## Polecenie i wymagania
Proszę zredagować fragment tekstu o taktyce piłkarskiej, zaczynając od słów „Żaden, ale to” i kończąc na słowach „Nigdy dwóch DM-ów.”, z zastąpieniem „DM-ów” przez „defensywnych pomocników”.

## Fragment tekstu
================================

Jedno jest pewne – potrzebujemy środkowego obrońcy potrafiącego grać w piłkę, a nie tylko przeszkadzać rywalowi. Borussia gra płynniej od kadry Polski i wymienia więcej podań, ponieważ jej stoperzy (Subotić i Santana też imponują dokładnością zagrań) nie kopią po autach, tylko do kolegów.

Negatywny środek pola

Idąc dalej dostrzegamy coraz więcej kontrastów, które uniemożliwiają Polakom z BVB zaprezentować pełnię umiejętności w kadrze.

Czas na środek pola.

Żaden, ale to żaden z liczących się zespołów, które stosują ustawienie 4-2-3-1, nie korzysta z dwóch typowych defensywnych pomocników. Zawsze jeden z nich musi być bardziej kreatywny, mobilny, gwarantujący wertykalne wejścia w wyższe strefy boiska. Trenerzy stosujący ten system wystawiają box-to-box midfieldera albo z cofniętym rozgrywającym (np. Xabi Alonso z Khedirą, Carrick z Cleverleyem), albo z defensywnym pomocnikiem (np. Mikel-Ramires, Barry-Yaya Toure, Lucas-Gerrard). Nigdy dwóch DM-ów.

Tymczasem „Waldek King” stawia na Grzegorza Krychowiaka i Eugena Polanskiego. Dwóch zawodników o zdecydowanie defensywnej charakterystyce, mających spore problemy z rozegraniem piłki. Żaden z nich nie gwarantuje dobrego rozprowadzenia akcji, pozytywnych, wertykalnych zagrań do przodu czy wejścia wyższe sektory boiska. W związku z tym nie ma ani połączenia między pomocą a obroną, ani stwarzania przewagi w ataku. Dodając do tego stoperów, wychodzi nam, że w środkowej strefie boiska mamy czterech zawodników o podobnych cechach, którzy zajmują się jedynie bronieniem dostępu do własnej bramki.

Dlaczego Borussia nie ma tego problemu? Bo ma Ilkaya Gündoğana. Niemiec jest połączeniem cech cofniętego rozgrywającego z defensywnymi pomocnikiem i box-to-box midfielderem. Jest świetny w odbiorze, dobrze się ustawia i czyta grę, imponuje mobilnością oraz wybieganiem, jest ciągle pod grą, podaje na wysokim procencie skuteczności, a także chętnie zapuszcza się pod bramkę rywali. Dzięki niemu gra BVB jest płynna, a współpraca między formacjami utrzymana.

Jego partnerem zazwyczaj jest defensywny pomocnik Sebastian Kehl. Wolniejszy, dużo bardziej statyczny, mniej aktywny. Gündoğan dużo lepiej spisuje się w duecie z doświadczonym 33-latkiem, niż w parze z bardziej energetycznym i przejawiającym chęć do gry ofensywnej Svenem Benderem. Dzięki temu, że Kehl trzyma się środka boiska, Gündoğan ma większą swobodę i może sobie pozwolić na nieco odważniejsza grę. Natomiast przy Benderze musi być bardziej zdyscyplinowany taktycznie, przez co jego efektywność spada.

================================

[Rekordy]
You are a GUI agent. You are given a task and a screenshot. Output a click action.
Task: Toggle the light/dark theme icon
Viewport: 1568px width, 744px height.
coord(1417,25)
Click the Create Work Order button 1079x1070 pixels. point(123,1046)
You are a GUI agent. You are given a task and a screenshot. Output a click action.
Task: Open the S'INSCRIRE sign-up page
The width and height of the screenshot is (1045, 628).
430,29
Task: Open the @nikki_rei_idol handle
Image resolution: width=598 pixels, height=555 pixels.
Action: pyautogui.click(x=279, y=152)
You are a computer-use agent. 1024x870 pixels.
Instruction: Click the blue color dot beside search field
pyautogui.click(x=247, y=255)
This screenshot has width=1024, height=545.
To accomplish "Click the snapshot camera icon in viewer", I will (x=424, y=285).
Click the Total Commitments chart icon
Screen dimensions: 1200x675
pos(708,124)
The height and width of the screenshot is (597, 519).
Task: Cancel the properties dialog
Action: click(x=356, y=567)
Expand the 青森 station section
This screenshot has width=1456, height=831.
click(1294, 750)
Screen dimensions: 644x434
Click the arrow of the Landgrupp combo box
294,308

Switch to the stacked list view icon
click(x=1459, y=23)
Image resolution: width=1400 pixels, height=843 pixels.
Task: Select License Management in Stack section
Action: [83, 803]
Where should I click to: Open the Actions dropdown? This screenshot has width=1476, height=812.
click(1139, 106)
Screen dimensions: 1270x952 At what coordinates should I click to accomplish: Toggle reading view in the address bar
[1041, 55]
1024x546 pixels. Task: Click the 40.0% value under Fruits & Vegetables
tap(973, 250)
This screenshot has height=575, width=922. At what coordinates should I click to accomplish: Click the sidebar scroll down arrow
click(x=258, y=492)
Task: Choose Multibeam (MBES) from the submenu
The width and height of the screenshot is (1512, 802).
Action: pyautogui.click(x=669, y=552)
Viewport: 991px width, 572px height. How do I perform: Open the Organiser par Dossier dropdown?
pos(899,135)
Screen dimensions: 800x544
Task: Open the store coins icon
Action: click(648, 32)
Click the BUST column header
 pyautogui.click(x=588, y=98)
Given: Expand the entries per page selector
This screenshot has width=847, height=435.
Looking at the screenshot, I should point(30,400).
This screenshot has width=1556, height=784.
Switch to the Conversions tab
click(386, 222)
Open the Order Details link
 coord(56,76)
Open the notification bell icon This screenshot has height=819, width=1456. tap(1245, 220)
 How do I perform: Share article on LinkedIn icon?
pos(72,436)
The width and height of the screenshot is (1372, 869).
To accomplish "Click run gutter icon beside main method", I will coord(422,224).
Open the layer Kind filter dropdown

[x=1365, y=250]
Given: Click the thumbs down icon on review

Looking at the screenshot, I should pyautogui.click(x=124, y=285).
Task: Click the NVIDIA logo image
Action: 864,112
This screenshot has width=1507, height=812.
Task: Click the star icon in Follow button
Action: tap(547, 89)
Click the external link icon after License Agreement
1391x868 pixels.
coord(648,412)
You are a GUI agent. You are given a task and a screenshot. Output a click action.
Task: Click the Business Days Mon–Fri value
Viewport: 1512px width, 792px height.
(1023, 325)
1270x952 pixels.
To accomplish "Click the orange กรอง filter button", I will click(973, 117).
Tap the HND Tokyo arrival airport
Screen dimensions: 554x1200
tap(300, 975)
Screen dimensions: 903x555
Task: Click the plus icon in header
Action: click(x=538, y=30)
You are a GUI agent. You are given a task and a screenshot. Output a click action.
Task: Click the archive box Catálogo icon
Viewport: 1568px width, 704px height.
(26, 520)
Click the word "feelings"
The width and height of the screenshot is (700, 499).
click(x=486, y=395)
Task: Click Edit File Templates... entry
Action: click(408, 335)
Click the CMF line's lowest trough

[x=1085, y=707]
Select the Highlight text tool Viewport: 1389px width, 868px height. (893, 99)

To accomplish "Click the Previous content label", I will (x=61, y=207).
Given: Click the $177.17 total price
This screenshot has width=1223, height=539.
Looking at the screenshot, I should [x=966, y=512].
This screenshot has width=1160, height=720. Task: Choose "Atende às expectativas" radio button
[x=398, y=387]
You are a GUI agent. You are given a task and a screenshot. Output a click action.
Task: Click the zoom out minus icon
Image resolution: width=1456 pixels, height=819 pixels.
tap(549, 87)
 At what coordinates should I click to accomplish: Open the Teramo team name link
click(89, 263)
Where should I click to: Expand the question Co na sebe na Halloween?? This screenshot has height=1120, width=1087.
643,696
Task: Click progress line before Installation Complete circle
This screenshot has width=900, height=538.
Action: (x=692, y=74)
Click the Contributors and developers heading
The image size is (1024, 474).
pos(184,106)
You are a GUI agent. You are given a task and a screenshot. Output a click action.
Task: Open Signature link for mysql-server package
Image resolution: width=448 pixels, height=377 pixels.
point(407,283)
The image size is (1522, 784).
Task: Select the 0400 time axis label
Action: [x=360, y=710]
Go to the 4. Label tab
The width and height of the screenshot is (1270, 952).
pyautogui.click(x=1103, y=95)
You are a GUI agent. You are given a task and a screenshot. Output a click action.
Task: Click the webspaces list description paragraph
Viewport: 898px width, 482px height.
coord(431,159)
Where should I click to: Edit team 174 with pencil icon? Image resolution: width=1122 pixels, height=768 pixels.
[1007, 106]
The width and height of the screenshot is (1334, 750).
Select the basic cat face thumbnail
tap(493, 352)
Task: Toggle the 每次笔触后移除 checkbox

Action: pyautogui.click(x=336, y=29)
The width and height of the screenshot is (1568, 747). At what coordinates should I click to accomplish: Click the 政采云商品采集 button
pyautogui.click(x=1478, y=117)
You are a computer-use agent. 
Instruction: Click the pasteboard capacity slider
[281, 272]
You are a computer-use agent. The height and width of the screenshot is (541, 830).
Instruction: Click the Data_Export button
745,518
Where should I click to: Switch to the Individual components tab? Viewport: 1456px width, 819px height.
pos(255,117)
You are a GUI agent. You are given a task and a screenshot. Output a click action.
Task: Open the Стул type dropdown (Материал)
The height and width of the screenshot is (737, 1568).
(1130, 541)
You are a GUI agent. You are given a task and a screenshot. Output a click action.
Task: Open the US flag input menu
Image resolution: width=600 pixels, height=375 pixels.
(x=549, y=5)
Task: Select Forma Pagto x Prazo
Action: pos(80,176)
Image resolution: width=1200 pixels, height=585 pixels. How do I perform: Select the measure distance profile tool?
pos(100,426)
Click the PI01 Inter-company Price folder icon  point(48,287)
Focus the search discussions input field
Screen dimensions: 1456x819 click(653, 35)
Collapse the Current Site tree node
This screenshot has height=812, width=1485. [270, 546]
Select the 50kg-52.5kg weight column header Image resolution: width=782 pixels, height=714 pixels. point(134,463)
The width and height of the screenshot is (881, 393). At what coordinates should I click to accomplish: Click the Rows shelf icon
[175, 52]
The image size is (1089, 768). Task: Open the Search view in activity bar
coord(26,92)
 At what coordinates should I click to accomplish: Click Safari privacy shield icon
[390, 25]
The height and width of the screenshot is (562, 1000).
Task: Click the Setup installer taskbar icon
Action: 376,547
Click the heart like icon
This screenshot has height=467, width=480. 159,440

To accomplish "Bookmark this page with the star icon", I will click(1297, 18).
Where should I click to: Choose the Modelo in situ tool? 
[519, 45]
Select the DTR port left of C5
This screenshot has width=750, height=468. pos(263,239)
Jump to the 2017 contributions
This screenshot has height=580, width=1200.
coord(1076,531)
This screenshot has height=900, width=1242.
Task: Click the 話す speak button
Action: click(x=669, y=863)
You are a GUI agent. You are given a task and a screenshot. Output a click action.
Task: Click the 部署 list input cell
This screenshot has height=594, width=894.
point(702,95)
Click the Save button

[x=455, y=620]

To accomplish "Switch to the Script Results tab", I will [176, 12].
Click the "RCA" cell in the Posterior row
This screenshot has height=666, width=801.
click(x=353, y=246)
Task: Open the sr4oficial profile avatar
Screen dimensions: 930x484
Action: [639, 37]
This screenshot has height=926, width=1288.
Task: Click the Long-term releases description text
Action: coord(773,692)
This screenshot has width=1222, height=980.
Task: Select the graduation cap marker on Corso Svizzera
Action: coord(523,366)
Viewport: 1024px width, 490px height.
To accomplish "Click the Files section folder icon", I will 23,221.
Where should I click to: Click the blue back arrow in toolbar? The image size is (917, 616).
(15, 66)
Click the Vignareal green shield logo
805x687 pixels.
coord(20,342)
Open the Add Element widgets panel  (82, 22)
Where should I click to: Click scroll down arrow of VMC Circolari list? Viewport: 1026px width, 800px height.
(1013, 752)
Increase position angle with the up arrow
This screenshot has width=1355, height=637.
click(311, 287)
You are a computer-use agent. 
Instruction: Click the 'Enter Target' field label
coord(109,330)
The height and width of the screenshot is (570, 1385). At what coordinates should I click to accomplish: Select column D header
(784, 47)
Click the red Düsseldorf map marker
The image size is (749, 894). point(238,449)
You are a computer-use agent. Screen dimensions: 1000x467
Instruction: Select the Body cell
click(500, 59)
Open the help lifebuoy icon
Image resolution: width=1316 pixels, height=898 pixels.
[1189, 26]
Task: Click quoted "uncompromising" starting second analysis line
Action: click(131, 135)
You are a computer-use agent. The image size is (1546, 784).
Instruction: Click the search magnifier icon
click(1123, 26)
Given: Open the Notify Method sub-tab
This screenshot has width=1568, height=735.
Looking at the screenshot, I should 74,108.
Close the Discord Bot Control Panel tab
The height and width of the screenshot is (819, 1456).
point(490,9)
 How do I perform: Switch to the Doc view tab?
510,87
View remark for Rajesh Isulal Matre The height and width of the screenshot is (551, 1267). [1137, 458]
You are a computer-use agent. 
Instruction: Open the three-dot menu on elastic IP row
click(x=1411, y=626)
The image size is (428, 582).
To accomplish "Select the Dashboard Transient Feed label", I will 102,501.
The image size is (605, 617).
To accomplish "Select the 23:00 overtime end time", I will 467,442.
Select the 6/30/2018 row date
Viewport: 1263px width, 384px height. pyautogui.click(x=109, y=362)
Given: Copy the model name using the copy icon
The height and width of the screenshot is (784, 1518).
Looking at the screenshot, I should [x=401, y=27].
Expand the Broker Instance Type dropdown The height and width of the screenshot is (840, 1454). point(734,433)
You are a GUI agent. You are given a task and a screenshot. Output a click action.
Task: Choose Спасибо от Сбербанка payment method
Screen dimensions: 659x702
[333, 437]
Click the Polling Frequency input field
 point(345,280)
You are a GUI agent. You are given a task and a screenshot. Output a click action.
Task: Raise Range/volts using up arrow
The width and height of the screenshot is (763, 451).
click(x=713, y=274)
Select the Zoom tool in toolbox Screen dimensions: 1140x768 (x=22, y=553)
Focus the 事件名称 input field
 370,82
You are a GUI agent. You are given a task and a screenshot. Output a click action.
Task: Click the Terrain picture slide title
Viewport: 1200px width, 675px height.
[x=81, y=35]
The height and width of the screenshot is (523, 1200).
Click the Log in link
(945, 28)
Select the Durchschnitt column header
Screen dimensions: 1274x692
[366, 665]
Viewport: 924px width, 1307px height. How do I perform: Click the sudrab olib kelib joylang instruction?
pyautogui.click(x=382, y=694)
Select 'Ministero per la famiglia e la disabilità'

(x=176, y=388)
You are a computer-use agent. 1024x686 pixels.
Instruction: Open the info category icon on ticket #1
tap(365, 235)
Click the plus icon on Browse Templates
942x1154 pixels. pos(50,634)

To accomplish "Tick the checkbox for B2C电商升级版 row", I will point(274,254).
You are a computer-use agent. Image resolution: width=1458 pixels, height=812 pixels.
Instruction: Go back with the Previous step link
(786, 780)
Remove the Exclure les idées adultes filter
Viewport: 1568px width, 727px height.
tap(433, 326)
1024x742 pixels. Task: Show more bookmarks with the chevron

================================

## Wynik
Żaden, ale to żaden z liczących się zespołów, które stosują ustawienie 4-2-3-1, nie korzysta z dwóch typowych defensywnych pomocników. Zawsze jeden z nich musi być bardziej kreatywny, mobilny, gwarantujący wertykalne wejścia w wyższe strefy boiska. Trenerzy stosujący ten system wystawiają box-to-box midfieldera albo z cofniętym rozgrywającym (np. Xabi Alonso z Khedirą, Carrick z Cleverleyem), albo z defensywnym pomocnikiem (np. Mikel-Ramires, Barry-Yaya Toure, Lucas-Gerrard). Nigdy dwóch defensywnych pomocników.